Florida Attorney General
Number: AGO 2020-08
June 5, 2020
Lonnie N. Groot
Dear Mr. Groot:
On behalf of the City Council of the City of Daytona Beach Shores, you have asked Attorney General Ashley Moody for an opinion on the following question:Are the City’s Public Safety Officers, who serve both as firefighters and law-enforcement officers, eligible for the benefits provided in section 112.1816, Florida Statutes?In sum:The City’s Public Safety Officers whose primary responsibilities are law enforcement rather than firefighting are not eligible for benefits provided to firefighters under section 112.1816, Florida Statutes.The City of Daytona Shores employs Public Safety Officers who serve as both firefighters and law enforcement officers. The City has a Public Safety Department but not a Police Department or a Fire Department. You state that their law enforcement function is “predominant.” The Public Safety Officers do not serve as full-time firefighters and their primary responsibilities are not the prevention and extinguishing of fires. Some of the Public Safety Officers are not yet certified as law enforcement officers and are working full-time as firefighters until such certification.Effective July 1, 2019, the Legislature enacted section 112.1816, which makes firefighters diagnosed with certain cancers eligible to receive disability or death benefits in lieu of pursuing workers’ compensation coverage. Chapter 2019-21, Laws of Fla. (2019). Section 112.1816(1)(c) defines “firefighter” as:
an individual employed as a full-time firefighter within the fire department or public safety department of an employer whose primary responsibilities are the prevention and extinguishing of fires; the protection of life and property; and the enforcement of municipal, county, and state fire prevention codes and laws pertaining to the prevention and control of fires.Terms in a statute that are not defined therein must be given their plain and ordinary meaning. See Nehme v. Smithkline Beecham Clinical Laboratories, 863 So. 2d 201, 204 (Fla. 2003).The statutory definition as drafted sets forth a two-part test. The employee must: (1) be “employed as a full-time firefighter”; and (2) be employed “within the fire department or public safety department of an employer whose primary responsibilities are the prevention and extinguishing of fires; the protection of life and property; and the enforcement of municipal, county, and state fire prevention codes and laws pertaining to the prevention and control of fires.” The first part of the test looks at the employee’s duties. The second part of the test looks at the employer’s primary responsibilities. A primary purpose of the City’s Public Safety Department is firefighting and prevention. Thus, the employing agency appears to meet the second part of the test.
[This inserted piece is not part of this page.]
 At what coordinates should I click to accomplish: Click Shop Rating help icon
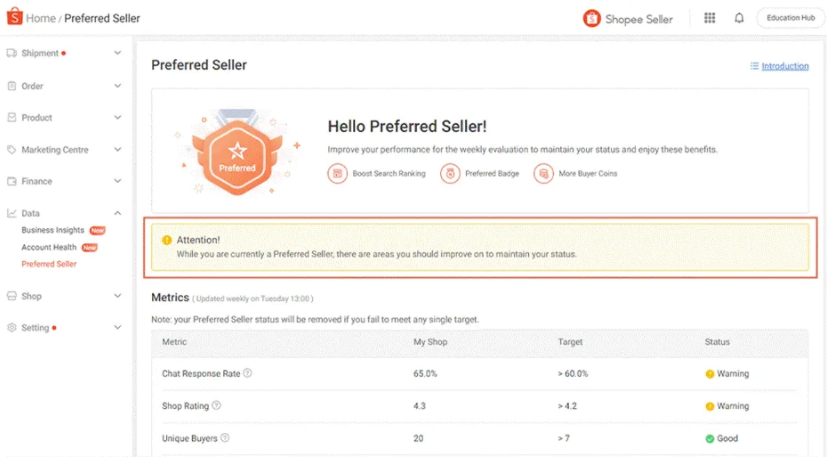point(216,406)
Public Safety Officers whose full-time duties are firefighting, fire safety, and fire code enforcement would satisfy the definition in section 112.1816(1)(c). If, however, the duties of public safety officers are law enforcement, and their firefighting duties are not full-time, by using the term “full-time firefighter”, the legislature appears to have excluded those employees from coverage under section 112.1816. The factual determination of a Public Safety Officer’s full-time, primary responsibilities must be made by the employing agency.
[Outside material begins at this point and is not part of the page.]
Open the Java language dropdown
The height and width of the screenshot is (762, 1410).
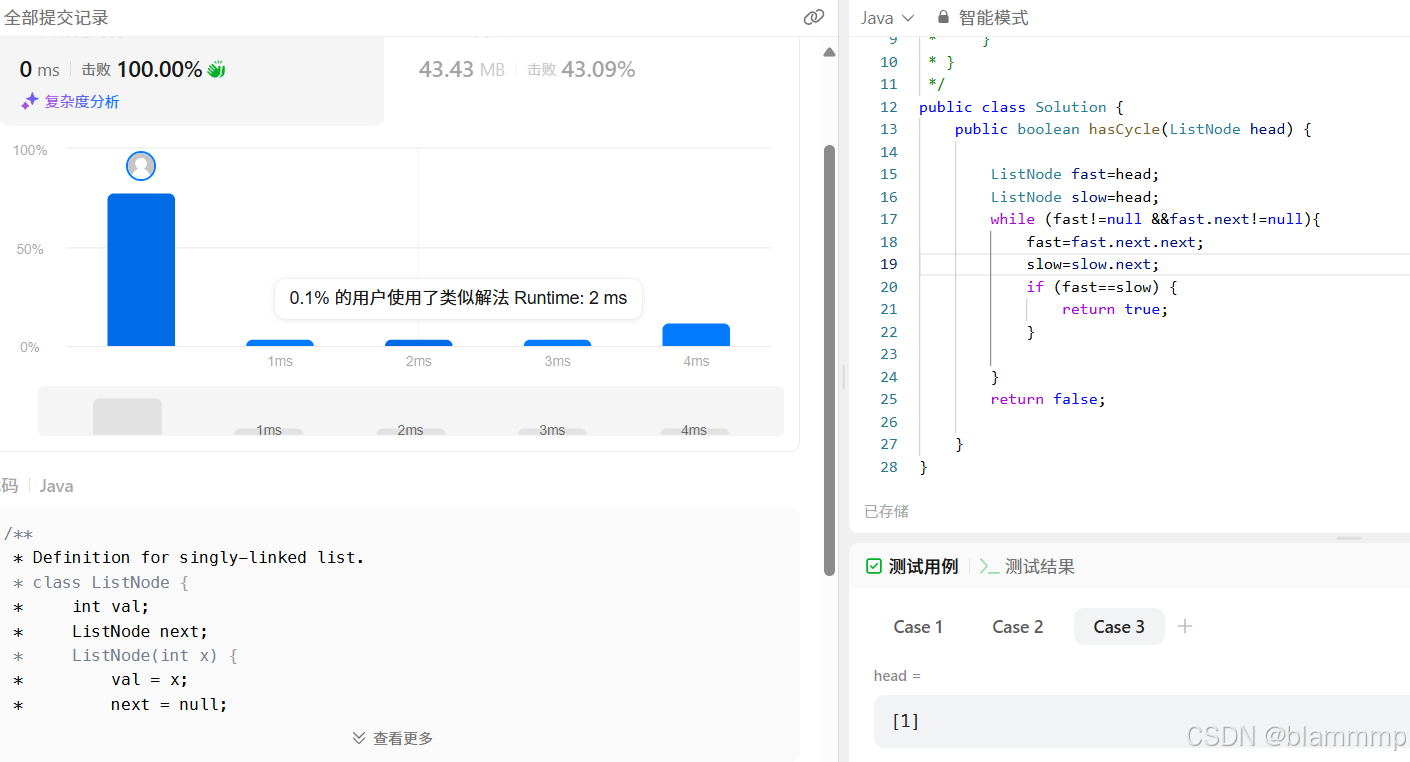(886, 17)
The definition in section 112.1816(1)(c) does not affect the benefits available to firefighters under sections 112.18, Florida Statutes (conditions caused by tuberculosis, heart disease, or hypertension suffered in the line of duty), 112.18, Florida Statutes (conditions caused by hepatitis, meningococcal meningitis, or tuberculosis suffered in the line of duty), or 112.1815, Florida Statutes (diseases arising out of employment as a first responder).
I hope this opinion is helpful to the City Council.